--- Data for processing ---
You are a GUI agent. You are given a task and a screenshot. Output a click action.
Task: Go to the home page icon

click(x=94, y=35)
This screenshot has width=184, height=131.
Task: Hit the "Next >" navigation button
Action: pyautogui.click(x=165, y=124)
---
▶ _Do this_
Rewrite the lines above, putting "interface agent" wherever "GUI agent" occurs and leaving the rest untouched.

▶ _Answer_
You are a interface agent. You are given a task and a screenshot. Output a click action.
Task: Go to the home page icon

click(x=94, y=35)
This screenshot has width=184, height=131.
Task: Hit the "Next >" navigation button
Action: pyautogui.click(x=165, y=124)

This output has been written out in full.